##Skycast
Gaurav is a 12 year old student who’s fractured his leg and lower back in a bicycle accident and is on a bed rest for the next 2 months. He keeps himself busy by watching television on his Skycast DTH. While watching the television, one day he decided to play a small game, where he has to identify the minimum number of clicks required to surf a given set of channels in a sequence. He quickly decided that it makes for an interesting problem to solve using a software program, (oh, forgot to tell you that he likes to code when he is not busy with his school work).
Your task is to write the software program (using any of the programming language choices given), before Gaurav can do it himself, we think he is going to take 2 hours, so you think you can beat the 12 year old in solving this, we think so! Your time starts now!
Obviously the program has to take the following instructions and constraints into account.
There are 13 buttons on his remote: 10 buttons for the numbers (0-9), an "Up Channel" button, a "Down Channel" button, and a "Back" button:
- The number buttons allow you to jump directly to a specific channel. (Ex: to go to channel 63 by typing “6”, “3”.)
- The "Up Channel" button increments the current channel to the next higher viewable channel, unless the current channel is the highest viewable channel, in which case it rolls over to the lowest viewable channel.
- The "Down Channel" button decrements to the next lower viewable channel, unless the current channel is the lowest viewable channel, in which case it rolls over to the highest viewable channel.
- The "Back" button reverts to whatever channel was on the television before the current channel. (Ex: If channel 1 is viewed, then channel 100, then when Back is pressed, the television will go to channel 1.)
Gaurav can get from one channel to the next in one of the two ways:
- Clicking any combination of "Up Channel", "Down Channel", and "Back" buttons.
- Keying in the numbers to the channel. Gaurav will never combine "Back" and number buttons when moving from one channel to the next.
Gaurav’s parents have set some parental control on some channels on Gaurav's television. These channels are not viewable, so they are skipped by the "Up Channel" and "Down Channel" buttons.
Given a list of channels to view, the lowest channel, the highest channel, and a list of blocked channels, your program should return the minimum number of clicks necessary to get through all the shows that Gaurav would like to watch.

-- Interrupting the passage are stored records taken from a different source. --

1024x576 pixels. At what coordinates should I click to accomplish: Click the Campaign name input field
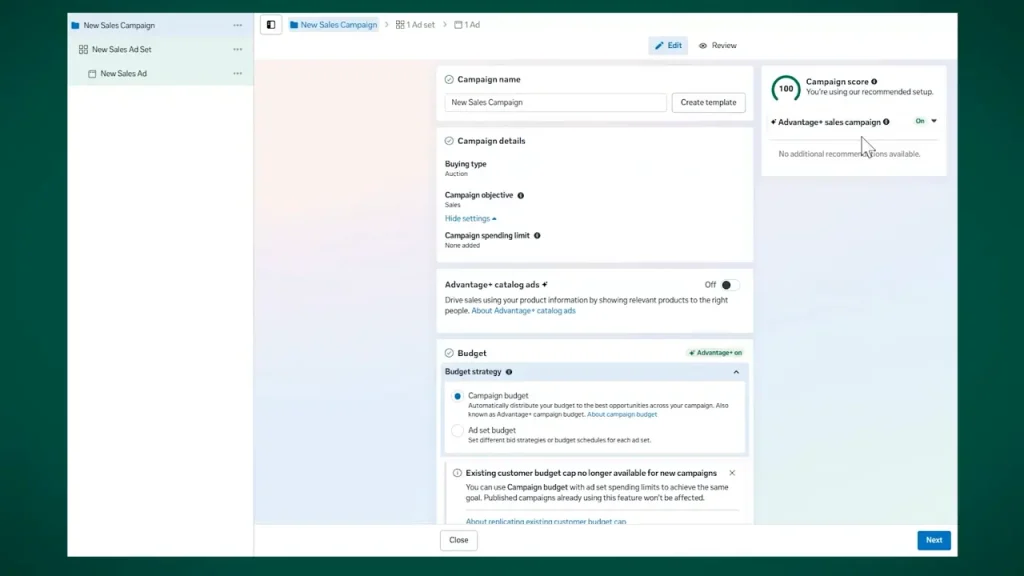[x=555, y=103]
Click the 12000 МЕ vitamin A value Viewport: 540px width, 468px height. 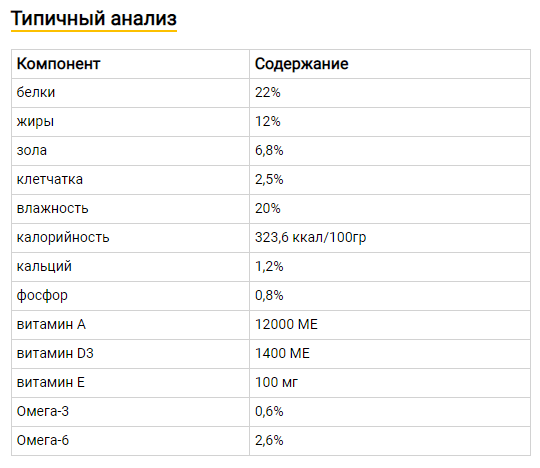286,324
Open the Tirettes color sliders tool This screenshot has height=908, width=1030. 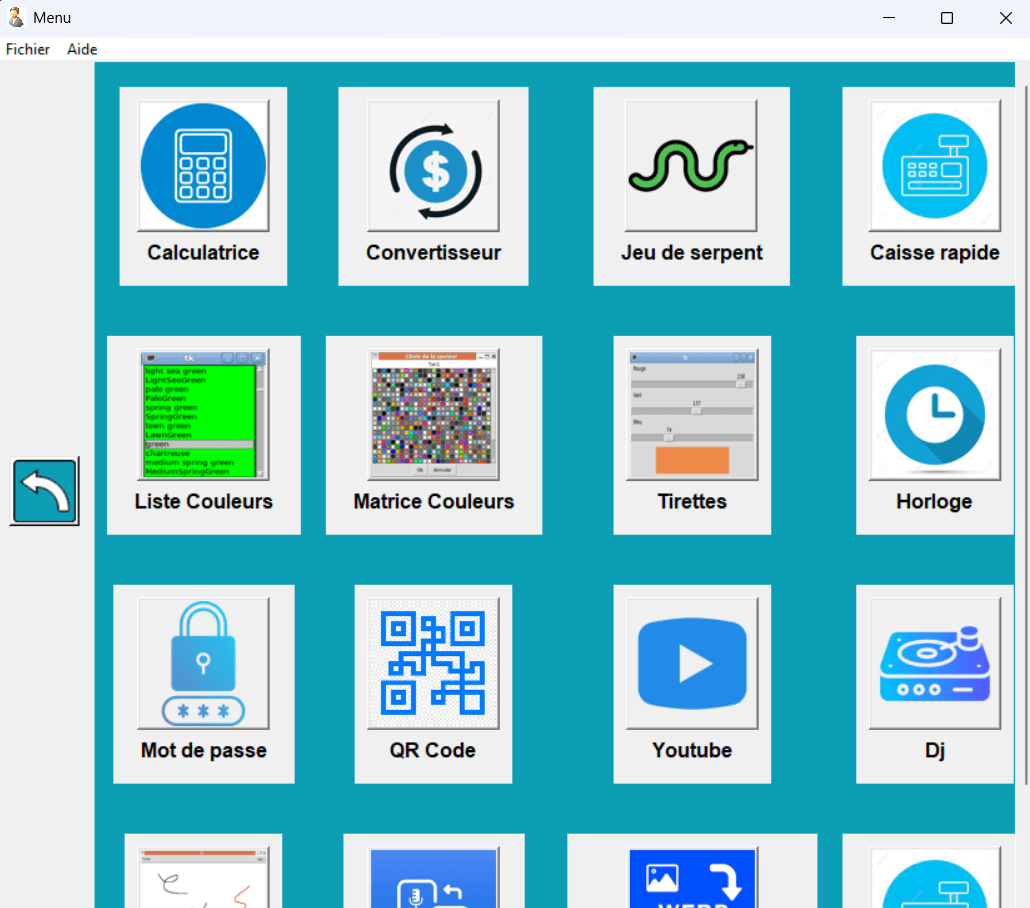692,415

Your program has to take 3 inputs for each test case, the first input will contain two space delimited numbers, these will form the lowest channel and the highest channel. The next input will contain the number of blocked channels followed by sequence of blocked channels (again space delimited). The first number in the input will contain the number of inputs The last input is the sequence of channels that Gaurav must view (in order). Again, the first number will contain the number of inputs
Unit tests are mandatory, so please ensure that the code you submit has automated unit tests and you adopt TDD principles (as it applies to this problem statement)
####Test Case #1
1 20
2 18 19
5 15 14 17 1 17
####Test Case #2
103 108
1 104
5 105 106 107 103 105
####Test Case #3
1 100
4 78 79 80 3
8 10 13 13 100 99 98 77 81
1 200
0
4 1 100 1 101
Output for Test Case #1: 7
Output for Test Case #2: 8
Output for Test Case #3: 12
Output for Test Case #4: 7
The lowest channel on the television will be greater than 0, and less than or equal to 10,000. The highest channel on the television will be greater than or equal to lowest channel, and less than or equal to 10,000. The list of channels that are blocked on Gaurav's television. All the channels in this list will be valid channels (greater than or equal to lowest channel, less than or equal to highest channel). Duplicates may be ignored. The blocked list can be maximum of 40 channels. The sequence that Gaurav must view contains between 1 and 50 elements, inclusive. All channels in this sequence are not in the blocked list and are between lowest channel and highest channel, inclusive.